Patients requiring long-term hospitalization and in nursing homes have a high potential for the development of pressure ulcers. Globally, maintaining skin integrity and preventing pressure ulcers have traditionally been the responsibility of nurses (Young, Evans, & Davis, 2003). The presence of pressure ulcers in hospitalized patients has been identified as a measure of quality in healthcare (Basten-Jensen, Cadogan, 2003). However, if unrecognized and left untreated, pressure ulcers can deteriorate into deep, hard-to-treat, chronic wounds that undermine the patient’s health and quality of life (Franks, Winterberg, & Moffatt, 2002).
Furthermore, the Australian Bureau of Statistics, for the period 2001 to 2003, recorded that 923 people died with pressure ulcers identified as either the primary or secondary cause of death (The Victorian, 2005). In addition to the human costs of pressure ulcers, there are monetary burdens as well. Several studies have reported on the costs associated with treating pressure ulcers. (Grey, Hardind, & Enoch, 2006) For example, it has been reported that total costs exceeding $318 million have currently increased to $2 billion a year.

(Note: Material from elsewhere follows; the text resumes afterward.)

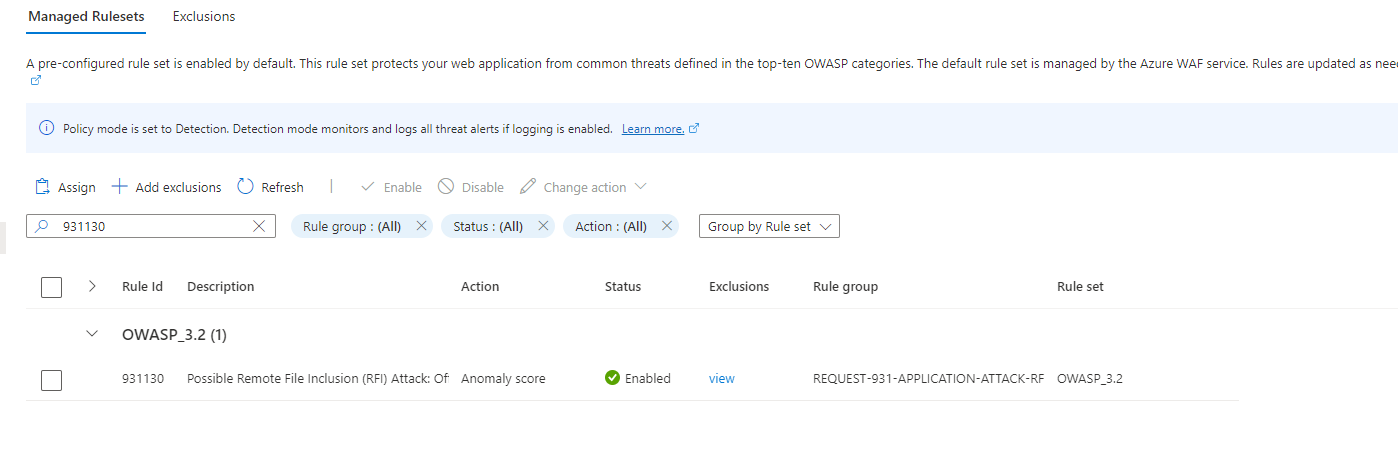Click the view exclusions link
This screenshot has height=466, width=1398.
721,379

In addition, Stotts, Deosaransingh, Roll & Newman (1998) report that higher end-costs of treatment involving pressure ulcers had increased by $20,000 between 1994 and 1995. Studies show that not only are the costs of the treatment high, but the occurrence of a pressure ulcer increases the length of hospital stay, indicating that the cost of total treatment will also increase (Eaton, 2005). Prevention is necessary to avoid compromising the fiscal vitality of health delivery systems. To date, the burden of prevention remains the responsibility of nursing professionals (Young et al.
, 2003). In spite of this fact, various studies have shown that nursing professionals have “moderate” knowledge about the prevention of pressure ulcers (Hulsenboom, Bours, & Halfens, 2007, p. 1), and less than 38 percent of health services have staff trained in wound management (The Victorian, 2005). In light of these studies and the urgency of what this statistical knowledge entails, it is therefore the purpose of this paper to highlight the relationship between nurses’ knowledge and attitudes, and the occurrence of pressure ulcers.
This document will also offer an overview of the research problem, including both the significance and rationale behind the study. It will also include a comprehensive literature review of nurses’ attitudes and perceptions towards pressure ulcers, as well as nurses’ awareness of the problem itself. The document will then outline a basic conceptual and theoretical framework and research methodology for a quantitative review of these attitudes in two hospitals. 2. Research Problem
Pressure sores are referred to as bedsores, pressure ulcers and pressure wounds. These terms may be used interchangeably throughout this document. They are generally caused by direct pressure from support surfaces and movement by the patient, as well as from shear force applied by medical devices, friction from movement on support surfaces, impaired activity, incontinence, skin exposure to moisture (Fox, 1997) and/or general lack of knowledge from the healthcare provider (Moor & Price, 2004).
The Agency for Health Care Policy and Research (AHCPR) defined a pressure ulcer as “any lesion caused by unrelieved pressure resulting in damage to underlying tissue” (Baldwin & Ziegler, 1998, p. 168). The National Pressure Ulcer Advisory Panel (NPUAP) defines pressure ulcers as follows: “the disruption of normal anatomic structure and function of the skin that results from an external force associated with a bony prominence and that does not heal in an orderly and timely fashion” (Baldwin & Ziegler, 1998, p. 168).
The inclusion of a reference to external force is important for nursing professionals treating critically injured patients who are immobilized for prolonged periods. For these patients, pressure sores often accompany such immobilization. For example, Baldwin & Ziegler (1998) report that of three studies conducted separately, spinal injury patients had the highest incidence of pressure sores. Therefore, high level of knowledge and a positive nurses’ attitude towards pressure ulcer prevention are the cornerstones to achieving prevention (Moor & Price, 2004).
Although pressure ulcers have been well studied over the last few decades, there remains a great need for pressure ulcer prevention and management strategies. Unfortunately, there is little evidence to suggest improvements in the area. The reasons for the lack of improvement have been surveyed, but the results remain unclear. While some studies have suggested that nurses have the proper knowledge to prevent pressure sores developing but do not use their knowledge, others suggest that the nurses’ knowledge of preventive strategies is deficient.
Practice guidelines on the prevention of pressure ulcers have been widely disseminated. However, the fact remains that there are some gaps and variations concerning nurses’ knowledge, attitude, and practice relating to pressure ulcers, and indeed a few researchers conclude that the knowledge is appropriate, but implementation of care is weak. Others have identified low knowledge or misconceptions about pressure ulcers. A common thread is that continued education is necessary, and pressure ulcer prevention should be a priority for all healthcare professionals.